Your goal: How many lines in the records below contain the string "toolbar"? Case counts. Give only the number.

════════════════

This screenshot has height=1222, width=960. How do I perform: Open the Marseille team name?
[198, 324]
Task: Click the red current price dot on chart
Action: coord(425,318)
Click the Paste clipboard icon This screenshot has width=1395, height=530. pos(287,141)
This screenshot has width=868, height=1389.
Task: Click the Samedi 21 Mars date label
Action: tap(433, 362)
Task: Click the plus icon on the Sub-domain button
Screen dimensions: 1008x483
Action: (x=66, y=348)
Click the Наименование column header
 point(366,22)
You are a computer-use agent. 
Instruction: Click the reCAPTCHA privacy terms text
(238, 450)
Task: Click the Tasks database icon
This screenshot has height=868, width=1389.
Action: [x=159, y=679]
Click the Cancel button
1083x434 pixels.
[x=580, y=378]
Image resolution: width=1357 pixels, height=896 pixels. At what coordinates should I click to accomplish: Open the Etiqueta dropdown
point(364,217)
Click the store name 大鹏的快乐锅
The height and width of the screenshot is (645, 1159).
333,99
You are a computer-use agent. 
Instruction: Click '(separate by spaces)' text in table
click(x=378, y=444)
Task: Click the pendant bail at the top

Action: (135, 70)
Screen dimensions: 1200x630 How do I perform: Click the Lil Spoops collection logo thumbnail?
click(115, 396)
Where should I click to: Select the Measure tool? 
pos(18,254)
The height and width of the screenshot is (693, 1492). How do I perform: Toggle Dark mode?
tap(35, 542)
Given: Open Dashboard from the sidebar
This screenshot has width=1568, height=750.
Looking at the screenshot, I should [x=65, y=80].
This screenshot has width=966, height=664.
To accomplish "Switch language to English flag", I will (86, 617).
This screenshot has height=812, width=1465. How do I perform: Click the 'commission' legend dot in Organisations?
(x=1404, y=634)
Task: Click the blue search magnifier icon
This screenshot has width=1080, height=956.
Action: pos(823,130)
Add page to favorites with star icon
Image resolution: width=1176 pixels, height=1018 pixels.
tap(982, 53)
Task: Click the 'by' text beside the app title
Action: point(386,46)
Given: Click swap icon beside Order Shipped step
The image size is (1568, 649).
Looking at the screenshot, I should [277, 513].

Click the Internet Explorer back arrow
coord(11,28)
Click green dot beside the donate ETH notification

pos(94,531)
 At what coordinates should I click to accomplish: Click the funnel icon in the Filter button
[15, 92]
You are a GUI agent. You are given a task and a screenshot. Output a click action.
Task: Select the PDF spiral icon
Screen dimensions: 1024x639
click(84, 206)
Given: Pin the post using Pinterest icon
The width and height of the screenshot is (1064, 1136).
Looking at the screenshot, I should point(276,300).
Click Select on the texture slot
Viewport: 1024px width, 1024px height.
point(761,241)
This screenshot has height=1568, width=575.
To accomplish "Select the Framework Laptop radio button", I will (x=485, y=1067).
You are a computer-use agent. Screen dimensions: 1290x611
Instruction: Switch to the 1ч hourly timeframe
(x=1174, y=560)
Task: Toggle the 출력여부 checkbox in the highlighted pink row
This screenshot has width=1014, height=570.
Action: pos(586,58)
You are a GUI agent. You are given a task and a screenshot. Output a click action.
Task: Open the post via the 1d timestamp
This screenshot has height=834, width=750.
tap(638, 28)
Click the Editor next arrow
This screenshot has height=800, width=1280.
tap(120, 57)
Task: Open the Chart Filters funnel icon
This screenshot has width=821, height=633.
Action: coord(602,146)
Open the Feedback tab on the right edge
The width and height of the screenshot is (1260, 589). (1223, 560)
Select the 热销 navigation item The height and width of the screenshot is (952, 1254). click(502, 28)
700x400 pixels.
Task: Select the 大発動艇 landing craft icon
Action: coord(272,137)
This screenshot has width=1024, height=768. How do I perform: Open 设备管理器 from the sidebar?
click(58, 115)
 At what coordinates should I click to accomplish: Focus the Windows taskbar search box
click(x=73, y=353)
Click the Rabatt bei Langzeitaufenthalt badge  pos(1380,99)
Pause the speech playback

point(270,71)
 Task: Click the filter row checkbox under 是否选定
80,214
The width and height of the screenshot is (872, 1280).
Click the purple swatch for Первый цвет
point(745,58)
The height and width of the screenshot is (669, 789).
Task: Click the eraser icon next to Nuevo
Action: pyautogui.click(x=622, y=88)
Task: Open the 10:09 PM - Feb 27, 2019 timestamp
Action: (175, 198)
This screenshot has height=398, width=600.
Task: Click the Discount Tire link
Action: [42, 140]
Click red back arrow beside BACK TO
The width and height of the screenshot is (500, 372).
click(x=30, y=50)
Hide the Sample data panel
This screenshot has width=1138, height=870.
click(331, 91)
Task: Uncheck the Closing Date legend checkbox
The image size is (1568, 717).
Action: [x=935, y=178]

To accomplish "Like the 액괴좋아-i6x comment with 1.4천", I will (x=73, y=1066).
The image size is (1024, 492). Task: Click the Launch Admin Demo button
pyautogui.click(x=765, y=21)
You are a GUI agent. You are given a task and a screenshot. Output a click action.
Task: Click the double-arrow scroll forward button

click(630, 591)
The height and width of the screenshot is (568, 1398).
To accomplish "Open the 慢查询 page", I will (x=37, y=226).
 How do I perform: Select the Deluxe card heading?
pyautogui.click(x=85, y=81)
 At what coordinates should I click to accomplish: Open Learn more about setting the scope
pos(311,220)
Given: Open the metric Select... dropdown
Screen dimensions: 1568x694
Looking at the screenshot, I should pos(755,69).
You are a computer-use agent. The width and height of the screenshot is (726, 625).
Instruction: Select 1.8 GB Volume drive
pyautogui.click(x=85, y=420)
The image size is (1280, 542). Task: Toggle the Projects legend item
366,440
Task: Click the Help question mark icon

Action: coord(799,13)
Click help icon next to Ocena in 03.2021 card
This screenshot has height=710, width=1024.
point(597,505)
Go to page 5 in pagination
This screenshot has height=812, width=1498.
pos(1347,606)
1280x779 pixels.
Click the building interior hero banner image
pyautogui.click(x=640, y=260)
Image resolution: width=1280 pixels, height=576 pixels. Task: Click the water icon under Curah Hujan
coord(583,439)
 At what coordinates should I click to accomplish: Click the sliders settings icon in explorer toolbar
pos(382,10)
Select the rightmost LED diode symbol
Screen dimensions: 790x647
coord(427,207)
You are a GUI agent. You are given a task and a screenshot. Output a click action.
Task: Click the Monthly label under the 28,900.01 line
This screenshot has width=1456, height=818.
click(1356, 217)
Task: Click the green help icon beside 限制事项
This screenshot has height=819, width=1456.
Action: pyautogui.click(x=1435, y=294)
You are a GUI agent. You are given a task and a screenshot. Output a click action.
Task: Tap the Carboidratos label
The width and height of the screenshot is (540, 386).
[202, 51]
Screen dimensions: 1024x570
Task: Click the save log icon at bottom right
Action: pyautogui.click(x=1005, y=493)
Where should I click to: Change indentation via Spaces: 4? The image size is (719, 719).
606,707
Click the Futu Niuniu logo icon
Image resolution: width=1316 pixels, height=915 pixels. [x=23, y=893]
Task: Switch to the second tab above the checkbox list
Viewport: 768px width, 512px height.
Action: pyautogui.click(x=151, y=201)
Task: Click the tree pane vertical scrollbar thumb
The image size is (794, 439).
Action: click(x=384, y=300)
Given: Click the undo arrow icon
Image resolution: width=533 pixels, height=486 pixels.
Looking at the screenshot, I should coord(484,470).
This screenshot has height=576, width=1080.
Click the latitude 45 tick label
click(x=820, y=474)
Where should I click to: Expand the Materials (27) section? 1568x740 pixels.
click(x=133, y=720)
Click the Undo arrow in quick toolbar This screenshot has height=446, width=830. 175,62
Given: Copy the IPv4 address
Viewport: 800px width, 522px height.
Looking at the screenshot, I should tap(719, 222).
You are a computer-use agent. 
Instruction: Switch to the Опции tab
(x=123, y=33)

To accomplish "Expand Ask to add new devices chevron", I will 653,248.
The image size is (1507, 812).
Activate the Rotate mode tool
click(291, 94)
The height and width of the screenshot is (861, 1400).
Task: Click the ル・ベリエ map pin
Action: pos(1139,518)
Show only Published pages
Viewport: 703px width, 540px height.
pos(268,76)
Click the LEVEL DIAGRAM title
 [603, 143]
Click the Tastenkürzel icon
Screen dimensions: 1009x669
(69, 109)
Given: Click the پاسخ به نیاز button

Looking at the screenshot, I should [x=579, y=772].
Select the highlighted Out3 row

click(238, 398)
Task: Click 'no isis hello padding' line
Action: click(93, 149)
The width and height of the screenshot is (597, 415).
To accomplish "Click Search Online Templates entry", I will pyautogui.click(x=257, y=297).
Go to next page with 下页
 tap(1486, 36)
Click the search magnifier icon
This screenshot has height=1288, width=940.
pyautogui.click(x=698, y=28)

════════════════

Answer to this problem: 2